Men are rape victims in college too, but you don’t hear about it because it’s rarely reported.

WFSB News reports.

College women rape college men but few men tell

College women rape college men far less often than they are victims, but it does happen, experts say.

Female-on-male rape survivors are a hidden, understudied minority. Less often than female rape survivors, the men tell college authorities or police about their experiences. Most research excludes or minimizes the male victims, a fact noted by a scholar who studies college student sexual cultures.

“I think it is an important topic, one that needs much more conversation,” said Elizabeth Armstrong, a professor of sociology at the University of Michigan and a co-author of Paying for the Party: How College Maintains Inequality.

Men often have difficulty accepting themselves as victims because the idea of their being sexually assaulted by women goes against the standard cultural assumptions about masculinity, such as aggression, strength and power.

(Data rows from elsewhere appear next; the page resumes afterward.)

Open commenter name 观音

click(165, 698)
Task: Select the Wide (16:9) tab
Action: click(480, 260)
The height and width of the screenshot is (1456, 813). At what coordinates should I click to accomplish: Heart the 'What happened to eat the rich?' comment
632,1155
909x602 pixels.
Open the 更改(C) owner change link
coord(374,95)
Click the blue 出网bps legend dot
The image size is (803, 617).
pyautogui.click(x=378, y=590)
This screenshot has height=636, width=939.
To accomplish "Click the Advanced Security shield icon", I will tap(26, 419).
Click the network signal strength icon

Men, for that and other reasons, delay or avoid seeking help legally, medically and psychologically.

Forced and pressured sex for men, experts say, can result from women applying psychological force – threats to end relationships or spread rumors – or physical force, which usually happens to men too drunk or drugged to give consent.

Some male rape survivors maintained erections during the assault, a purely biological response, despite feelings of shame, fear, anger or terror. That’s another reason so few men report the incidents – for fear of being perceived as consenting, pleasured participants.

“It definitely occurs, given the amount of alcohol students consume and the fallacious assumption that is made by men and women both that all men want sex all the time,” Armstrong said.